All three frequencies for all delaying devices of the printing elements
are the same in that case.
A simple control of the counter is possible according to an embodiment of
the invention in that a converter is connected in front of the count pulse
input of the counter, which converter supplies the count pulse input
successively with a rest signal or count pulses having one of the three
frequencies, that the counter generates a carry signal at the end position
and starts counting again from the initial position with the next count
pulse, and that the carry signal switches a further counting device having
four positions, which device controls the converter, generates a load
signal for the first counter when a print signal is received, moves into
the first operational state, and generates the output signal during the
second operational state. The further counting device is of a simple
construction in this case since it need have only four positions.

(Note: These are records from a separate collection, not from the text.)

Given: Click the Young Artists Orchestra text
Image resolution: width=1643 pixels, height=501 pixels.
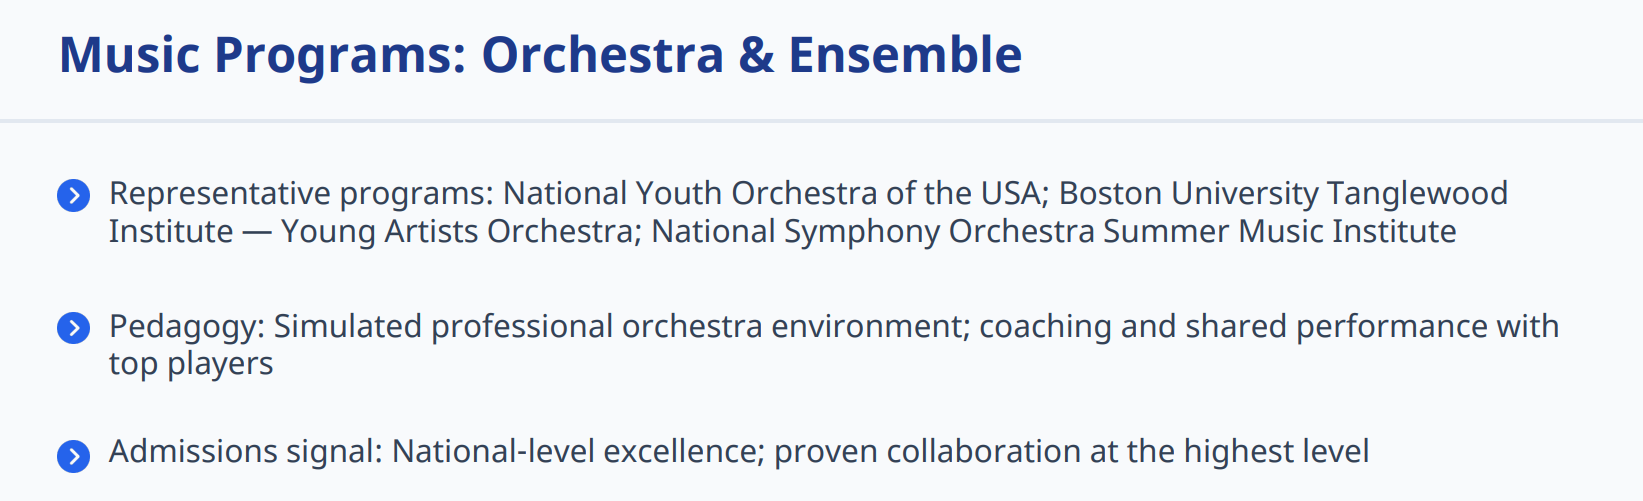Looking at the screenshot, I should [x=458, y=231].
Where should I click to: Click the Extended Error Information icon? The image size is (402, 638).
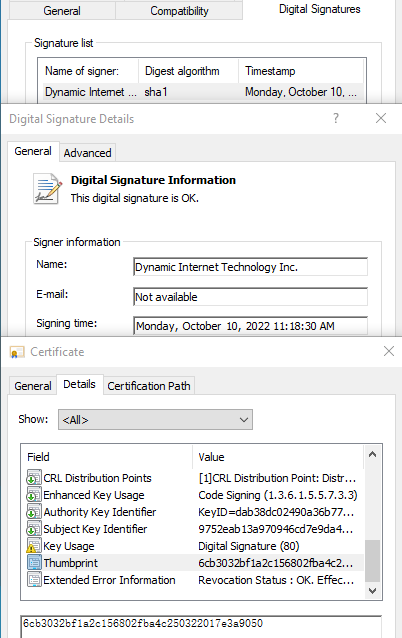click(34, 579)
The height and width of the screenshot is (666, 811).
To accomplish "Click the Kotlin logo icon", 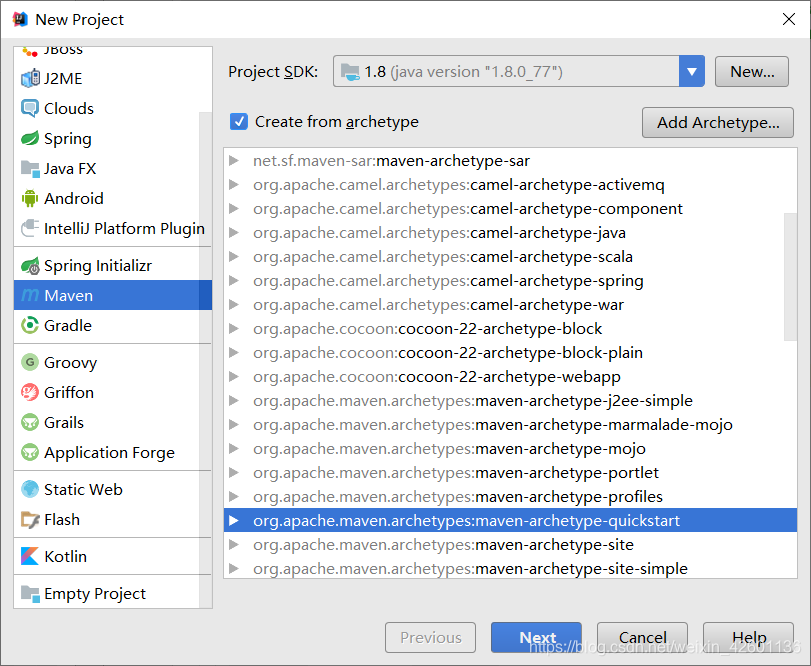I will click(x=30, y=557).
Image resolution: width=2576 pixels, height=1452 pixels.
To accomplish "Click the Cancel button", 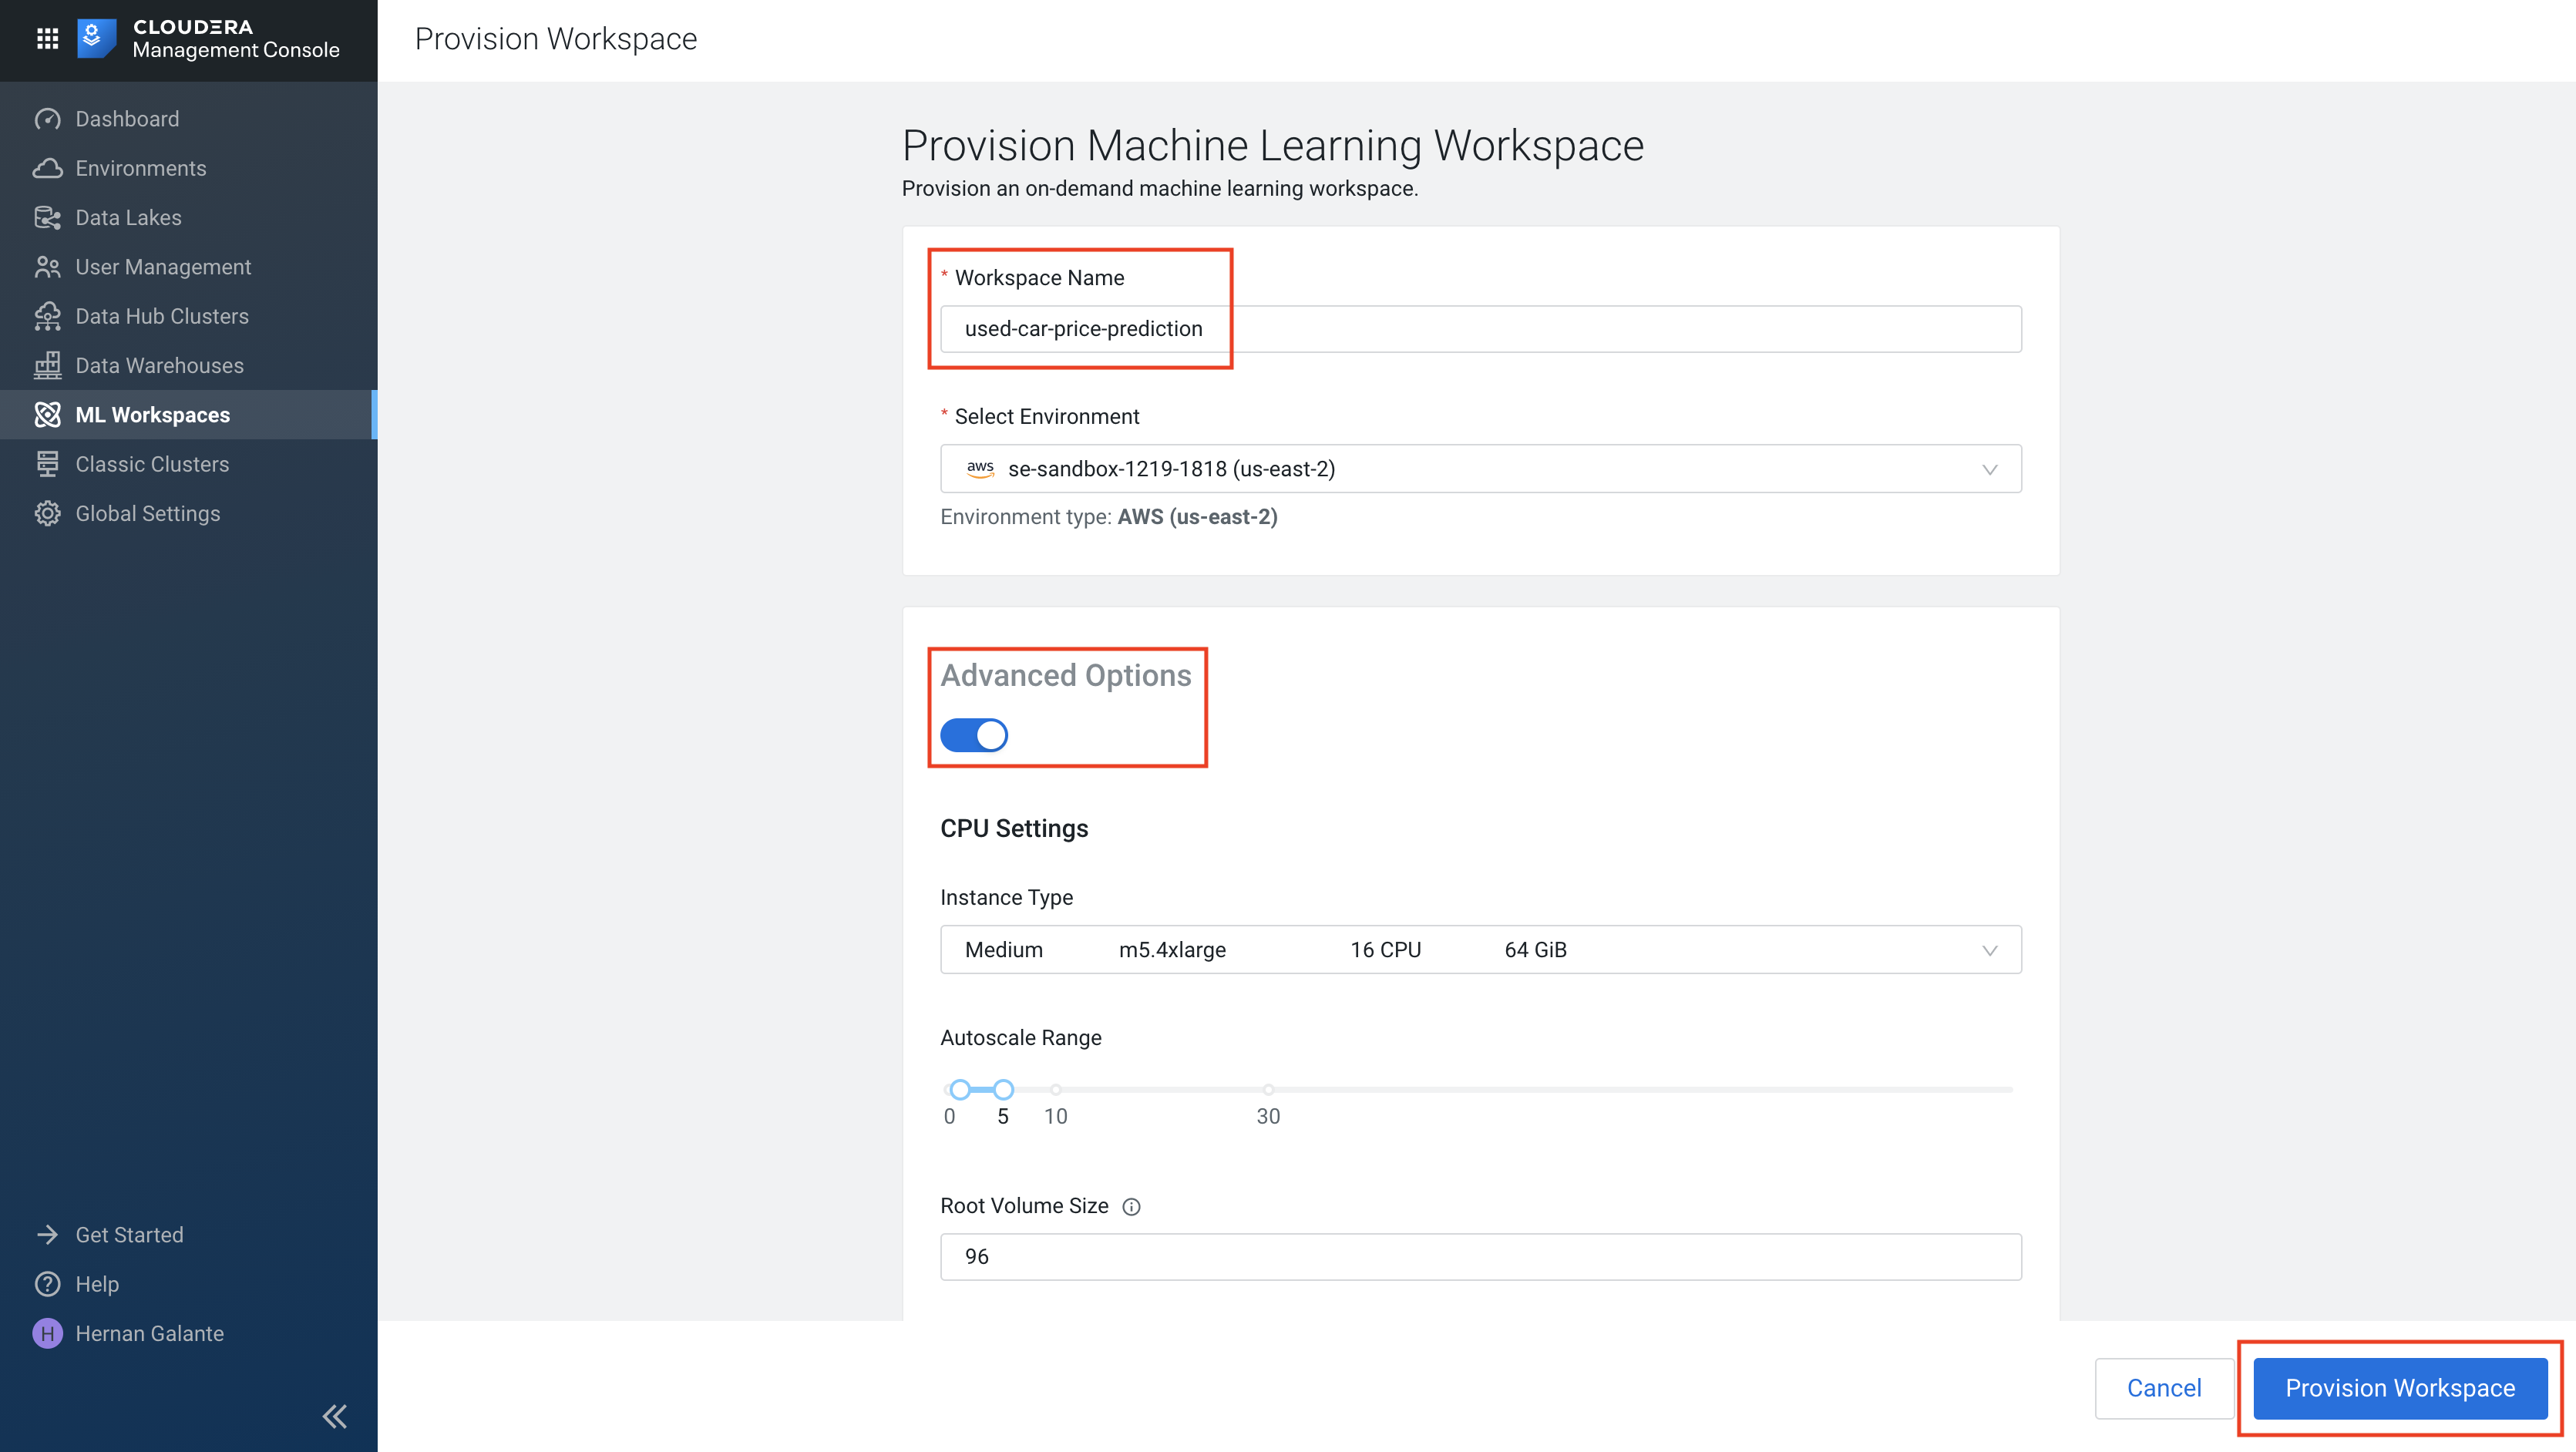I will 2164,1386.
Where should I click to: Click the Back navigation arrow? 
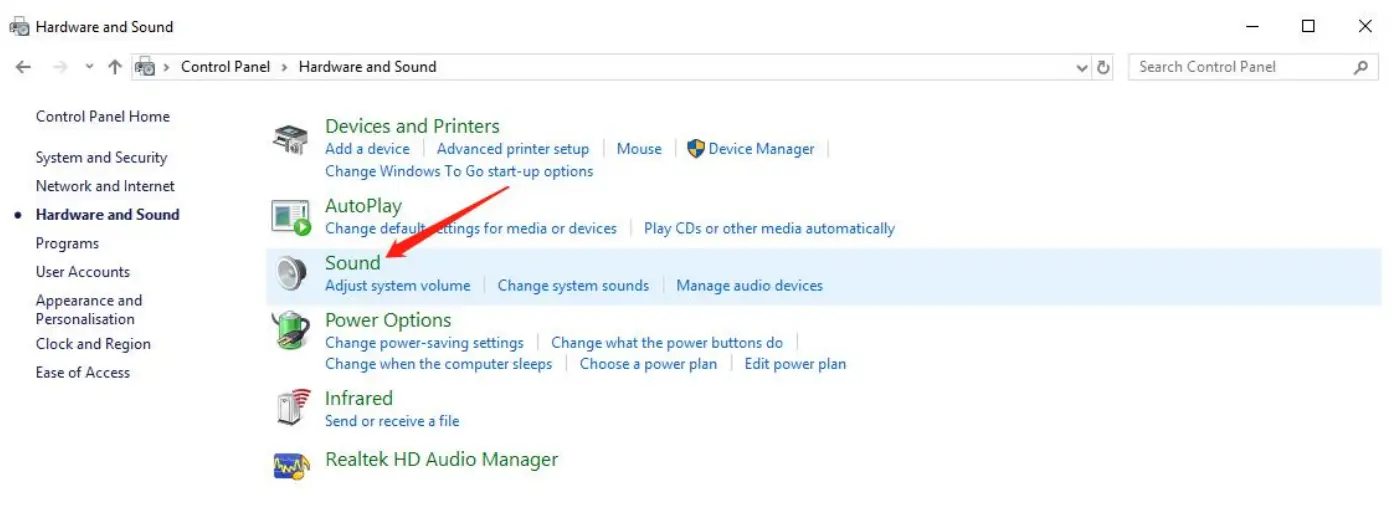point(24,67)
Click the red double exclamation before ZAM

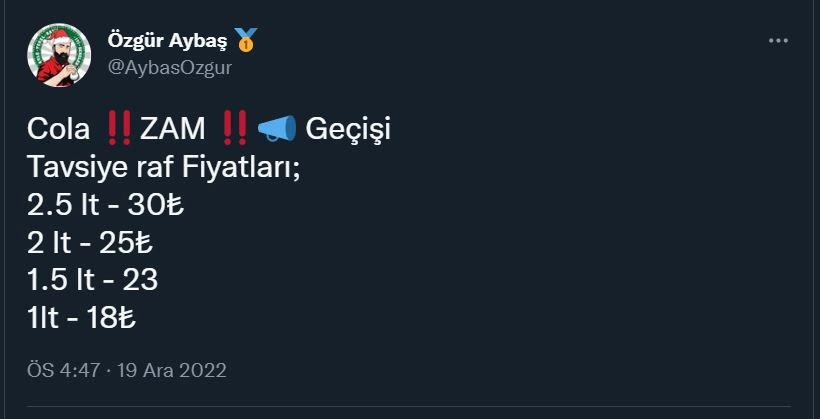pyautogui.click(x=118, y=129)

When a shift register is used instead of a counter by way of delaying
device, the output of the shift register may be connected to a counter
which is controlled with the second and third frequency or with the rest
signal, as required, in a way corresponding to the description given
above. Such a counter is necessary for each single printing element in the
case of the narrow printing raster mentioned above, so that a shift
register output simultaneously controls several counters, depending on the
data to be printed.
BRIEF DESCRIPTION OF THE DRAWING
Embodiments of the invention will now be described in greater detail below
with reference to the accompanying drawing. In the drawing:
FIG. 1 shows a diagram elucidating the speed-dependent time delay,
FIG. 2 shows a block diagram of a device for generating the trigger signals
for a printing element,
FIG. 3 shows a block diagram of a control device according to the invention
comprising a counter,
FIG. 4 shows a time diagram of counter positions of the said counter,
FIG. 5 shows a block diagram of a control device according to the invention
comprising shift registers, and
FIG. 6 shows the block diagram of an embodiment of a correction device for
use in the invention.
DESCRIPTION OF THE PREFERRED EMBODIMENTS
In FIG. 1, a printing element D, which is moved in the direction of the
arrow shown along the print line L, is present in front of an information
carrier merely indicated here as print line L. This printing element D is
to print a dot on the print line in the position P1. The printing element
D consists more particularly of a magnet, which mechanically activates a
printing needle when energized electrically so that this needle hits the
print line L. Since the end of the printing needle is at a certain
distance from the print line L of the information carrier L before being
triggered, a certain time will elapse after triggering of the printing
element until the needle hits the information carrier. In order to print
the dot P1, the electrical energization of the printing element D must
take place before this element has reached the printing position P1, in
dependence on the speed with which the printing element D moves. At a
given speed, for example the maximum speed, it is assumed that the
printing element D is to be energized electrically when it has reached the
position P2 on the print line L. This is true for all printing positions
at a constant speed, so that the triggering pattern of the printing
element D as compared with the printing pattern on the information carrier
is shifted as it were by a certain printing path. When printing in the
opposite direction of movement of the printing element D, a corresponding
shift in the opposite direction is required. This shift can be easily
taken into account in the generation of the print signals, as long as the
speed of the printing element remains constant. It is advantageous for
this purpose to take the speed of the printing element as a starting point
which is at least equal to, but for safety reasons greater than the
maximum speed of the printing element.
If the printing element moves more slowly, especially at the run-up and
slow-down at the start and end, respectively, of the print line L, the
electrical energizing of the printing element D for the same printing
position P1 must take place at a different position on the print line L.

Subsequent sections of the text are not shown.